Google is launching viewability reports across its ad platforms, in response to its own research into ad viewability late last year.
The move was announced at the Consumer Electronics Show in Las Vegas last week, by Neal Mohan, VP of Video and Digital Advertising. The reports, available to users of Google’s DoubleClick ad platform, will let brands know whether or not their video ads were watched, as opposed to appearing off-screen and being ignored, or being swiped past, and whether their ads’ viewability rates measures up to the industry standard set by the Media Rating Council (at least half the video on screen for at least two seconds).
The new report feature is a welcome hand for advertisers that can’t be blamed for feeling a little slighted by Google in recent months. Only last month a Google-run study found over half of ad impressions were never seen by the end user, which was swiftly followed by the news that Google was trialling a means for end users to skip advertising material altogether.
“Our goal is to help marketers succeed in today’s world of media abundance by connecting them with consumers at the right time in the right place and enabling them to measure what truly matters,” Mohan wrote via a blog post.

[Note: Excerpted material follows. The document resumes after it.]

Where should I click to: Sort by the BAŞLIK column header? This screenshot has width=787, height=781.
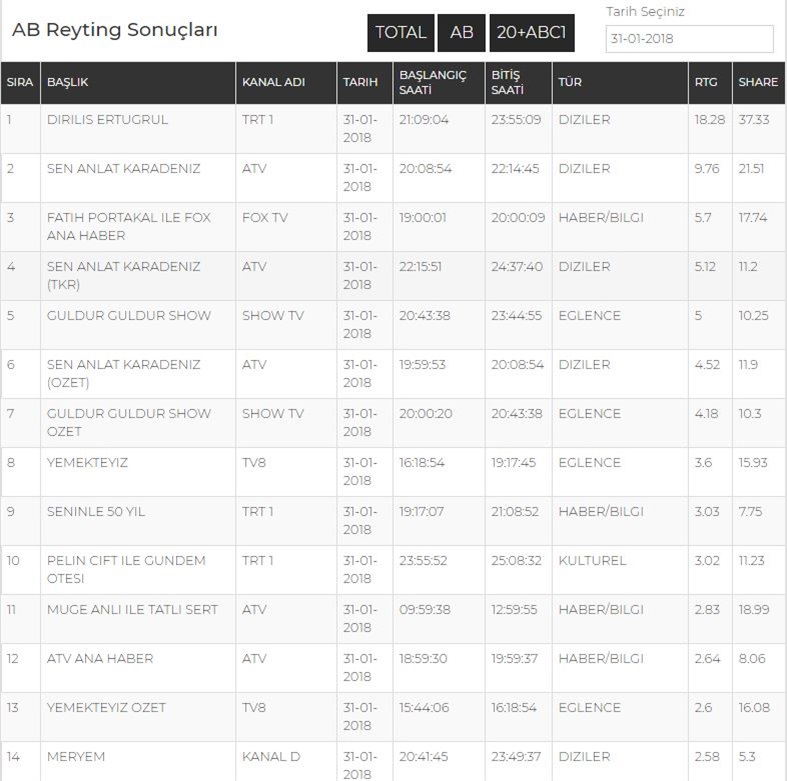68,82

“Viewability, though, is just the starting point, not an end in and of itself. With the confidence that their ads can be seen by a real person, marketers can then go on to strive for – and measure – what really matters, impact and engagement.”
Future plans for Google’s ads division include similar reporting features for track the audibility of video content and the total time of ad viewability, as well as letting its marketers specifically target viewable impressions in DoubleClick and video impressions across the Google Display Network.
YouTube will also be an important cornerstone, with plans to introduce the reporting service to reserved inventory across the video content provider’s desktop and app services, which Mohan pointed out that more video content is uploaded to YouTube in any single day than all three major US television networks have created in the past five years. The reports for YouTube ads will track how long an ad was viewed for, whether the ad was muted or not, or whether the ad was played in the background.